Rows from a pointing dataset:
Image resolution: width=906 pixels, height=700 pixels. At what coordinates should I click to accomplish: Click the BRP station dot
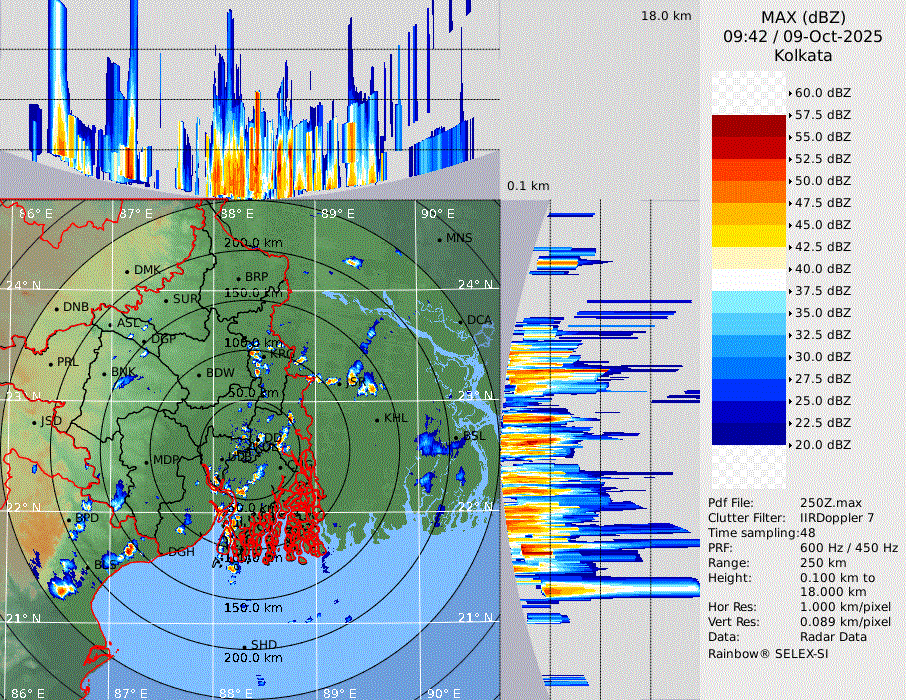pyautogui.click(x=238, y=278)
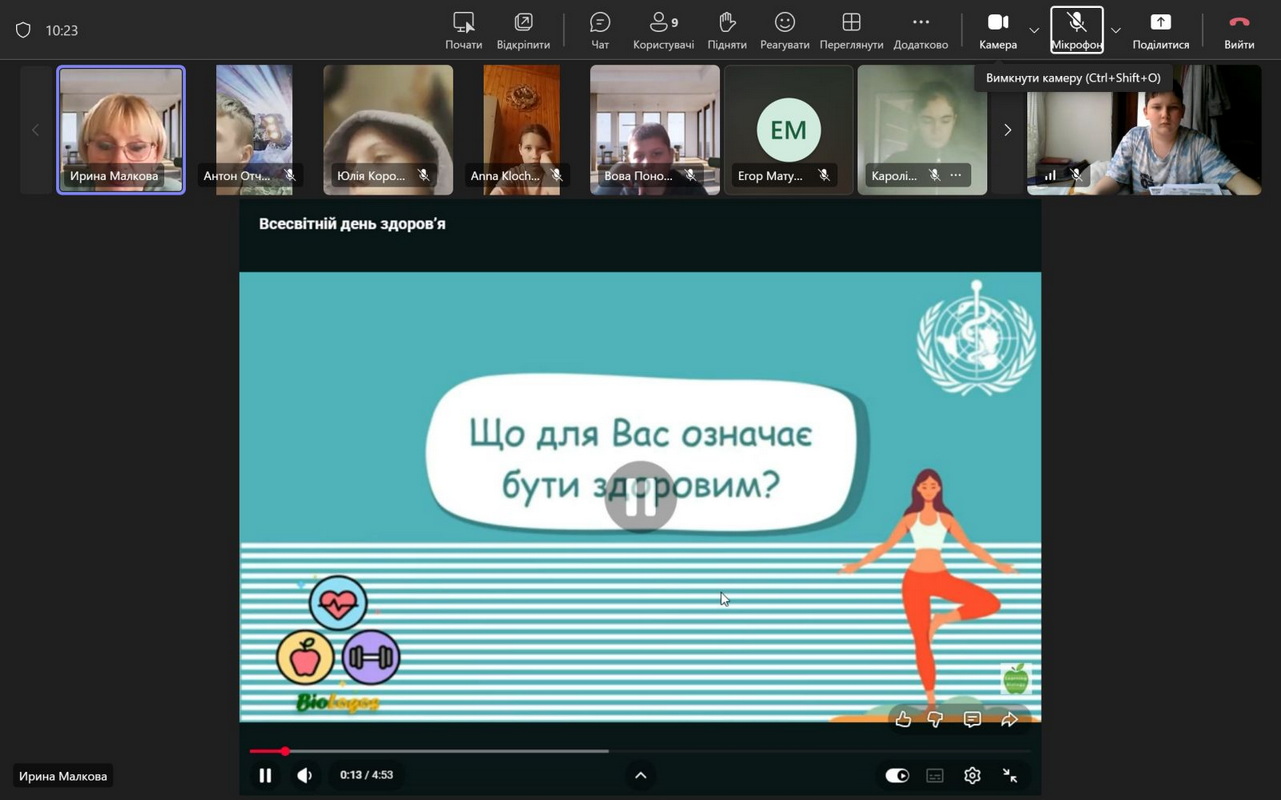Exit fullscreen mode in video player
The height and width of the screenshot is (800, 1281).
coord(1010,775)
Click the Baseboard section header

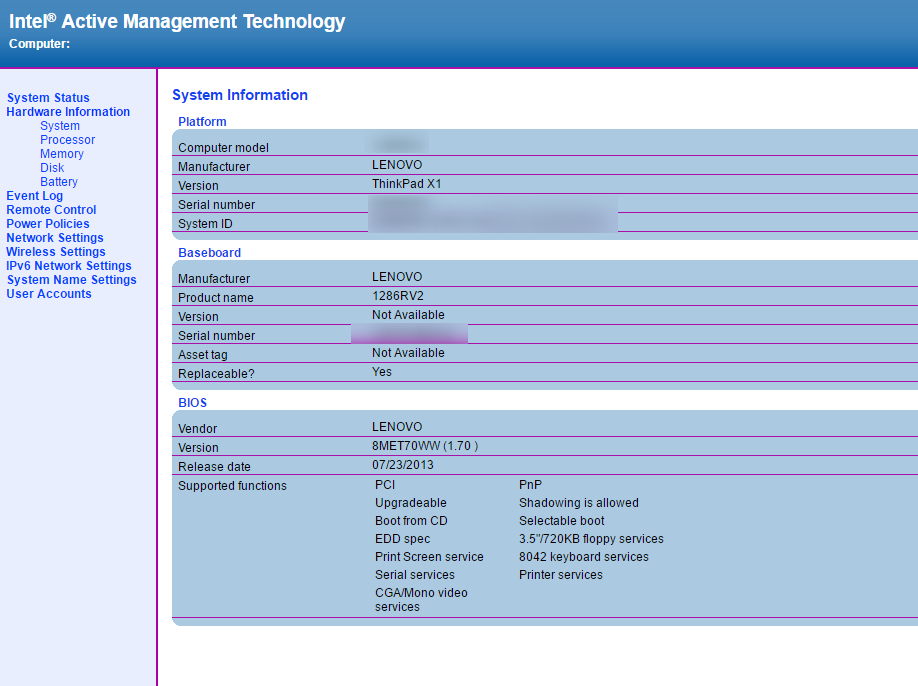point(209,253)
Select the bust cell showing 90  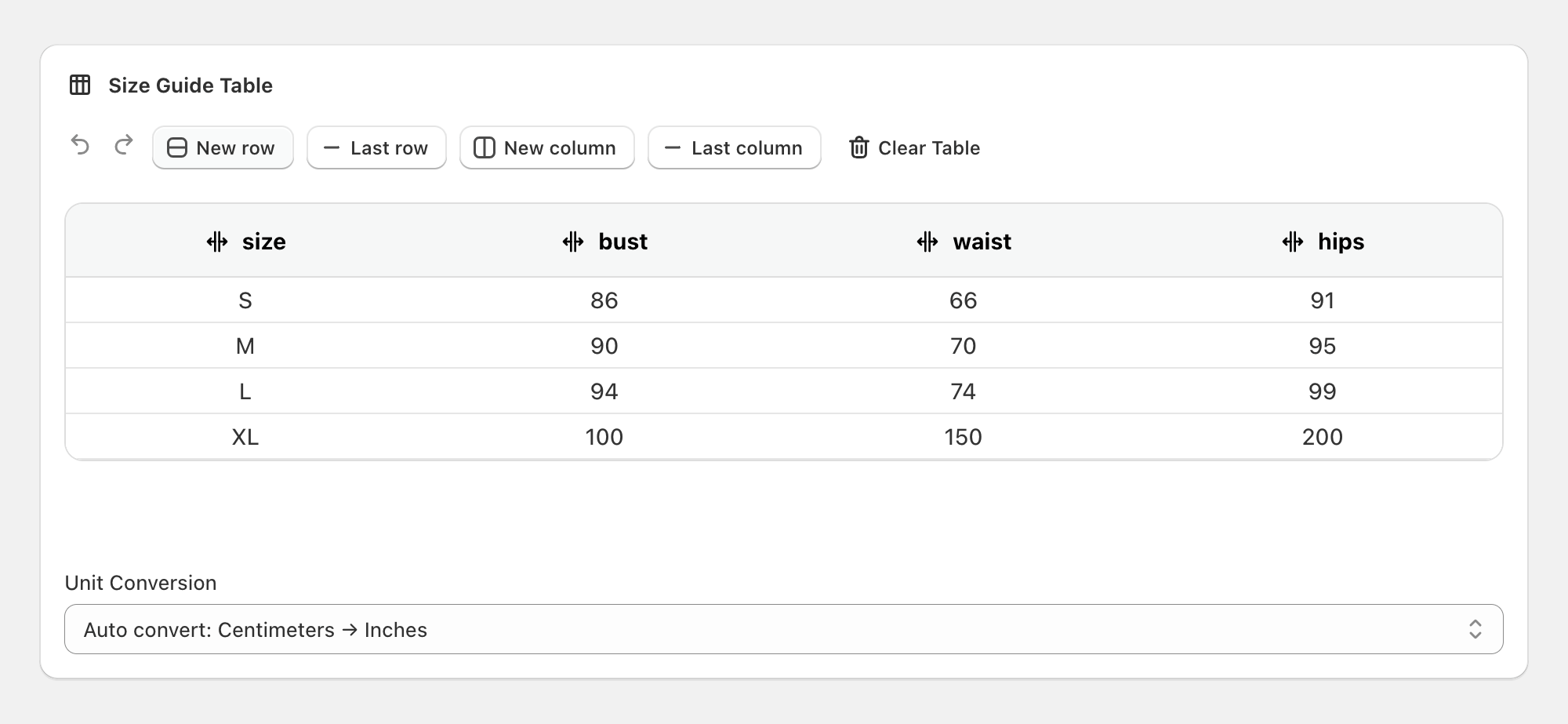click(x=604, y=345)
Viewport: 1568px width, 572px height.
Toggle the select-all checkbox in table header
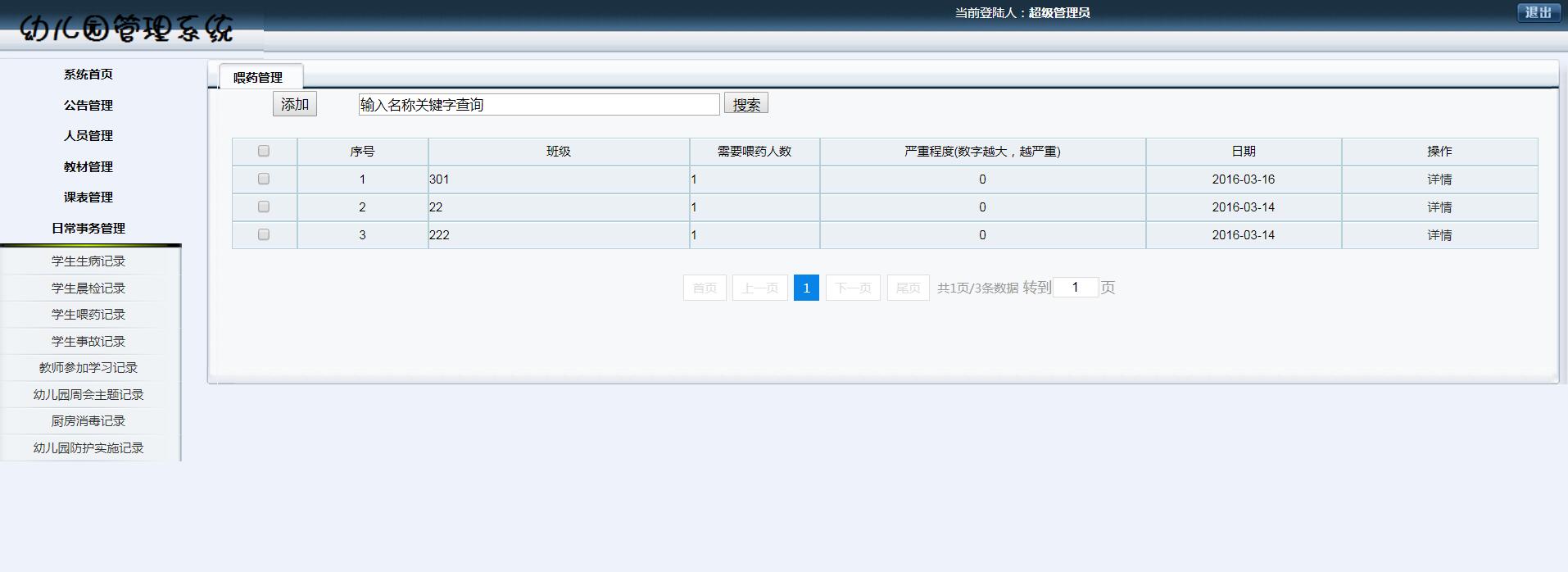(264, 151)
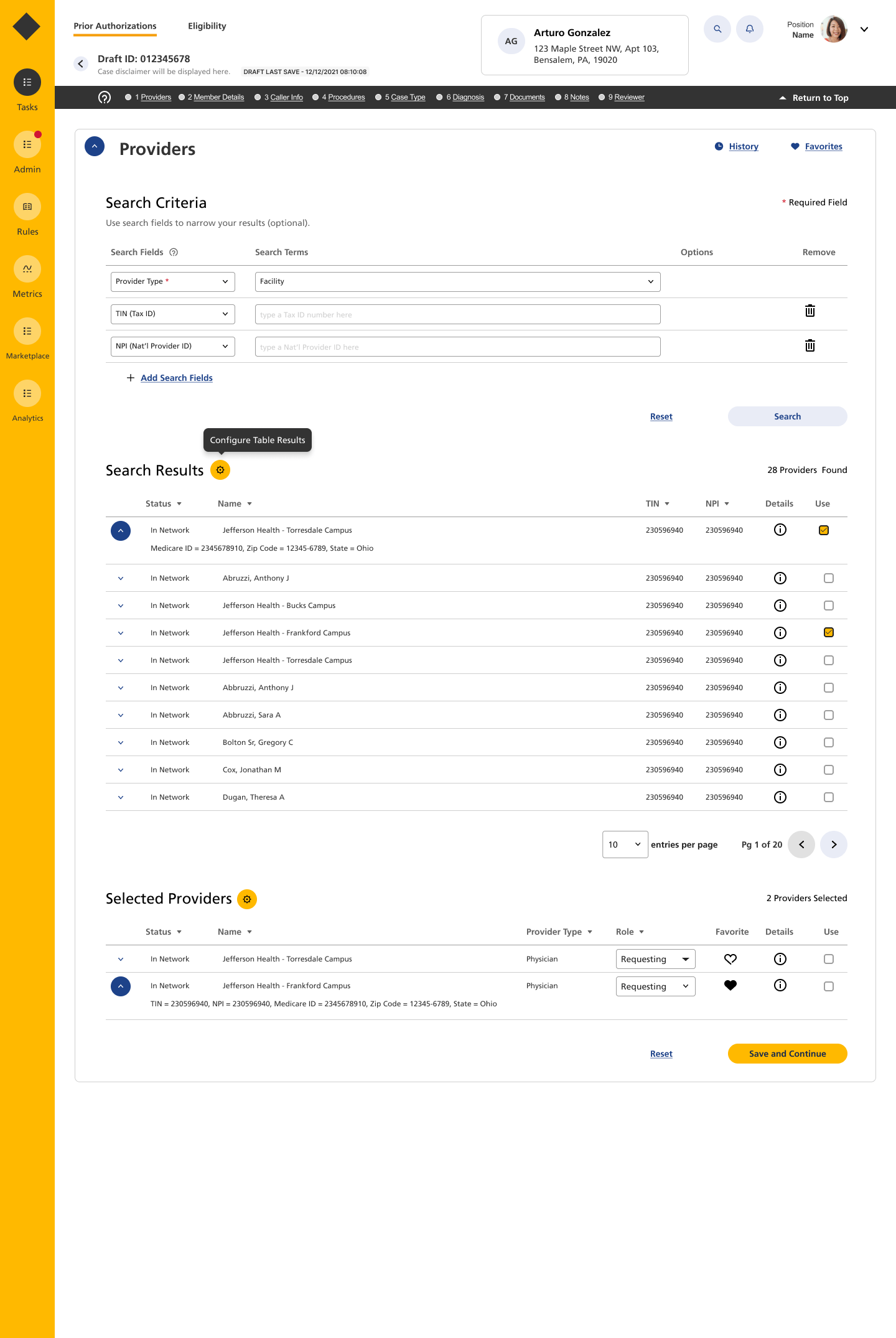Delete the TIN (Tax ID) search row
896x1338 pixels.
[x=810, y=311]
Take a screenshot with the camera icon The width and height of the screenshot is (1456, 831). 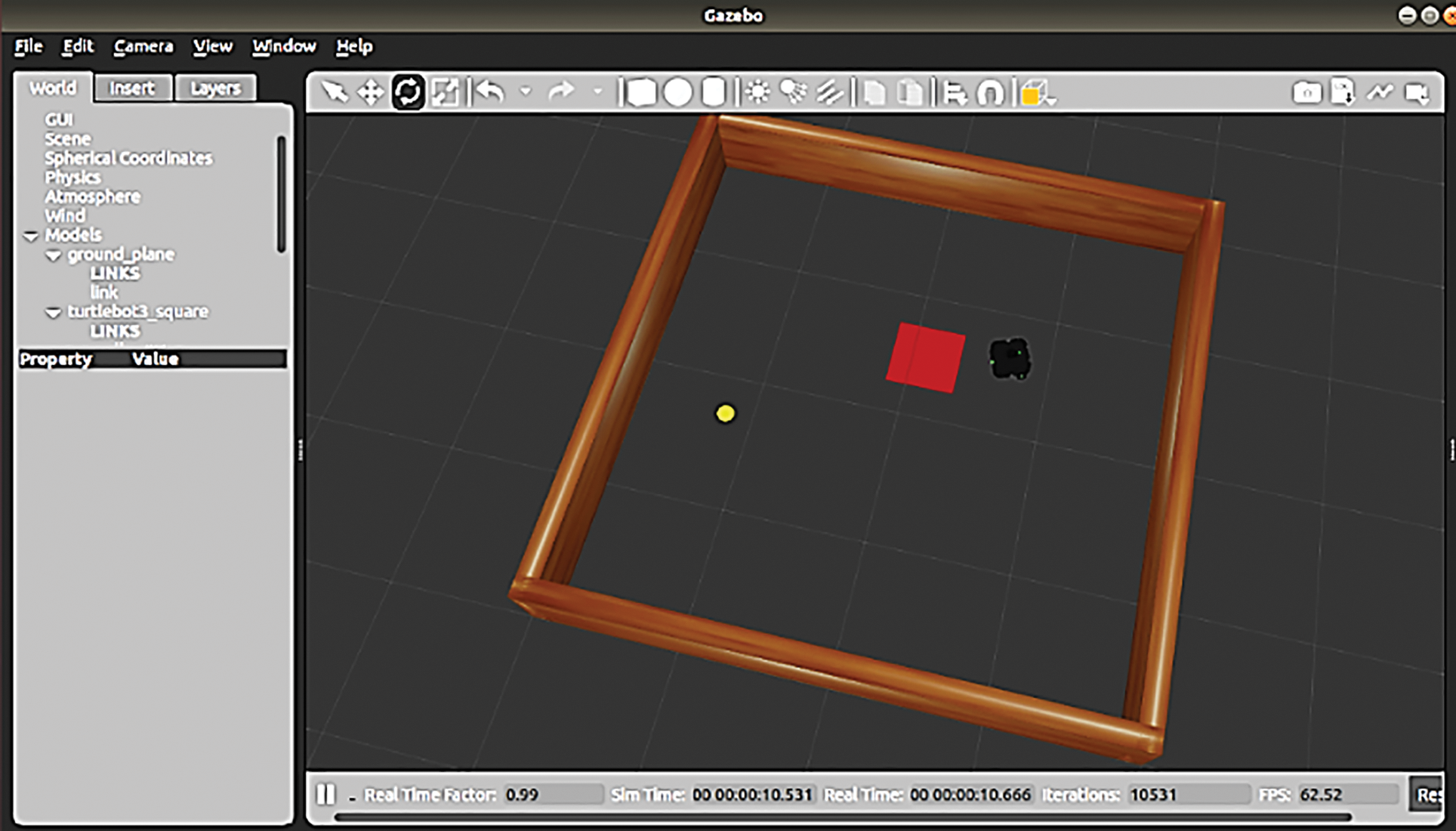[x=1307, y=93]
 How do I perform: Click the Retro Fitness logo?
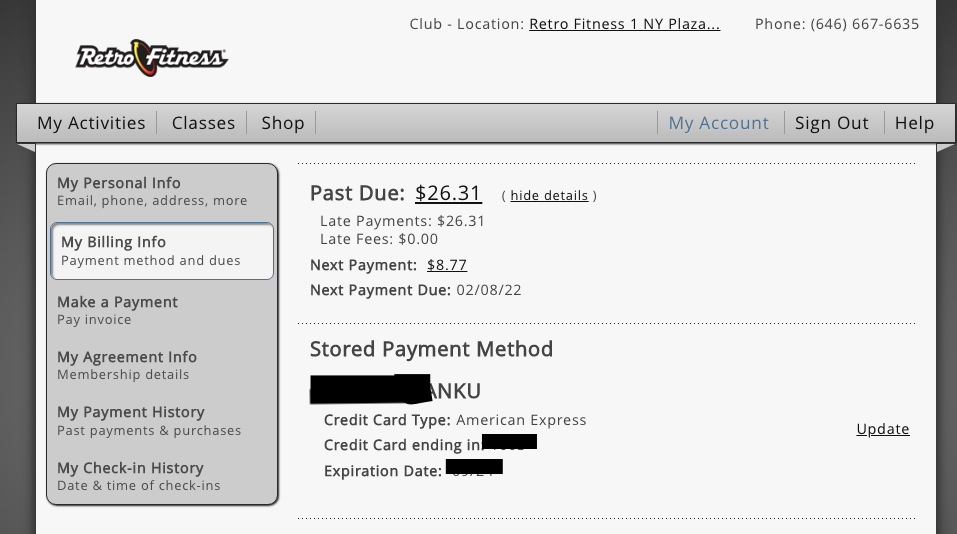click(152, 58)
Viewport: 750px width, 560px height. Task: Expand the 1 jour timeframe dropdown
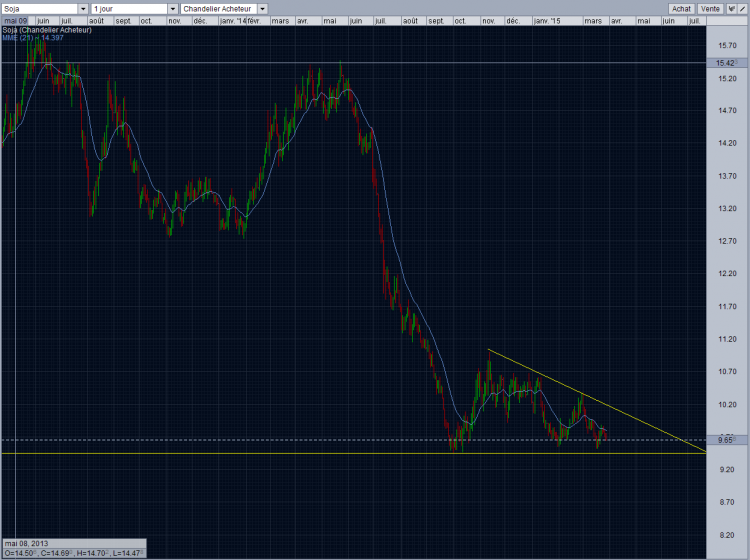(173, 9)
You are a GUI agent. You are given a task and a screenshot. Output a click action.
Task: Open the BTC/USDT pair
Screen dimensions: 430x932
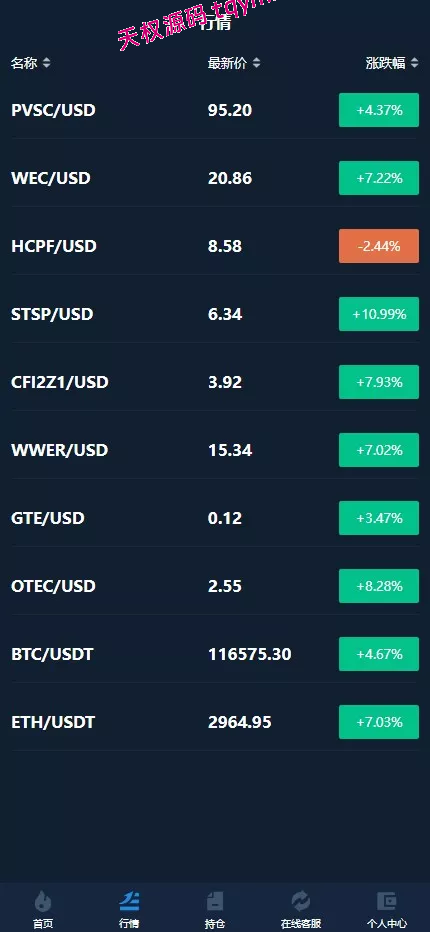[x=215, y=654]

*INSTRUCTION*.
Can you arrange the lines as a numbered list, starting with the line that contains "You are a GUI" and going on through the end of the rows? Skip any blank lines and leave the pictures out.

*REPLY TO THE TASK*.
1. You are a GUI agent. You are given a task and a screenshot. Output a click action.
2. Task: Open the BTC/USDT pair
3. Screen dimensions: 430x932
4. [x=215, y=654]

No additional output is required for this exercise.